Document -
BEGIN
# Uncoupling



## janstey (Dec 8, 2010)

Hi All, I am a newbie trying to understand the uncoupling aspect of HO model railroading. I want to be able to move cars around in a yard without physically touching the cars. My Bachmann starter set (which I have added much more track to) came with an undertrack magnet for this purpose. Out of my 5 cars, I can only uncouple one car about 50% of the time by stopping the coupler over the magnet quickly, then changing directions. The other cars refuse to uncouple. Is there a better way to uncouple cars? Thanks! JeffA


----------



## sstlaure (Oct 12, 2010)

Get a coupler gage and make sure the trip pin is set at the right height. I also use the under track magnet type, but I think I'd like the ones you turn on/off better. 

Basically you pull the coupler connection you wish to uncouple over the magnet fwd, then reverse direction just enough to create slack between the cars, then reverse direction fwd again and the (2) couplers should uncouple. 

FYI...I have much better luck with Kadee couplers than with the Bachmann plastic couplers. I've converted most of my rolling stock to Kadees.

Also, if you're trying to do this around a curve, the radius needs to be very large. This works much better on a straight section of track.


----------



## TapRoot (Oct 3, 2010)

kadee #5's with Kadee #312 uncouplers are amazing

I even use them on 18" curves with success...


----------



## cabledawg (Nov 30, 2010)

I actually have the opposite problem in regards to Bachmann vs Kadee. My Kadee #148's have such sharp details that the couplers will hang up on each other at the end lip of the knuckle. The Bachmann plastic couplers dont have such a sharp lip that they come apart quite easily. But this is also an issue when running slow over the magnet unless I have alot of cars together. And you do have to watch those trip pins. Too high and they wont work as they should, but too low and they can short the track when they pass over a turnout. Lets just say it took me a few minutes to find that one :laugh:


----------



## shaygetz (Sep 23, 2007)

I stopped using magnets long ago, switching to those long sandwich toothpicks with the curly cellophane hairdos...knuckle or horn/hook...just drop the point between the couplers and give them a clockwise twist. Works all day every day with no fuss.


----------



## nsr_civic (Jun 21, 2010)

just an idea for the more advanced dcc user.!
http://www.dccuncoupling.com/page1.htm


----------



## mr_x_ite_ment (Jun 22, 2009)

I do like shay said...just insert a skinny, sharp-pointed pick of some kind in between the couplers with a clock-wise twist. Works quite well.


----------



## jzrouterman (Nov 27, 2010)

mr_x_ite_ment said:


> I do like shay said...just insert a skinny, sharp-pointed pick of some kind in between the couplers with a clock-wise twist. Works quite well.


I'm to this point as well. I use an uncoupling tool. I stick it in between the couplers, and like Shay, I turn it clockwise, and presto! It works very well.

Routerman


----------
END
Given entries -
BEGIN
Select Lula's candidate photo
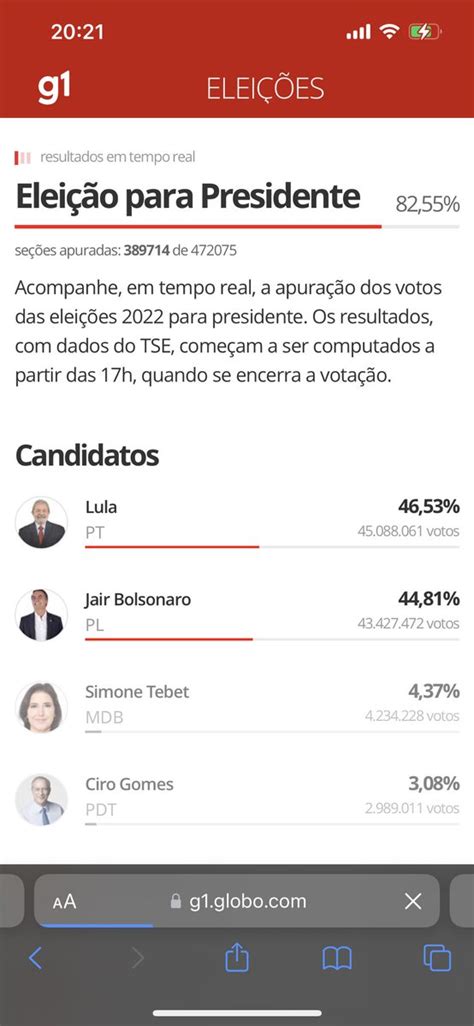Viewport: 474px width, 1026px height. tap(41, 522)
END
BEGIN
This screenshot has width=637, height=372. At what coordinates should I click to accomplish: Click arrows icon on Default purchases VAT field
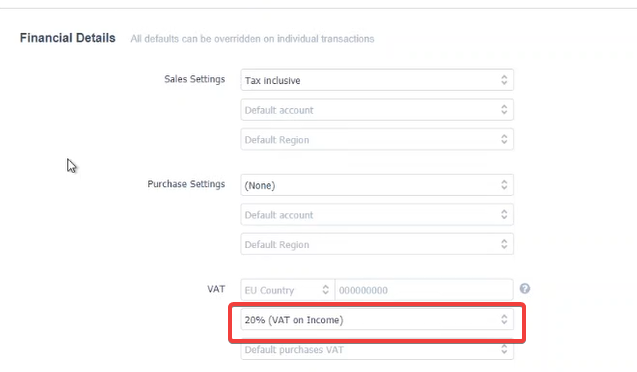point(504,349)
END
Revise the uncoupling thread, beginning at the words "## janstey (Dec" and stopping after "turn on/off better.", so that "coupler gage" becomes "coupler gauge". Rely on the uncoupling thread alone.

## janstey (Dec 8, 2010)

Hi All, I am a newbie trying to understand the uncoupling aspect of HO model railroading. I want to be able to move cars around in a yard without physically touching the cars. My Bachmann starter set (which I have added much more track to) came with an undertrack magnet for this purpose. Out of my 5 cars, I can only uncouple one car about 50% of the time by stopping the coupler over the magnet quickly, then changing directions. The other cars refuse to uncouple. Is there a better way to uncouple cars? Thanks! JeffA


----------



## sstlaure (Oct 12, 2010)

Get a coupler gauge and make sure the trip pin is set at the right height. I also use the under track magnet type, but I think I'd like the ones you turn on/off better.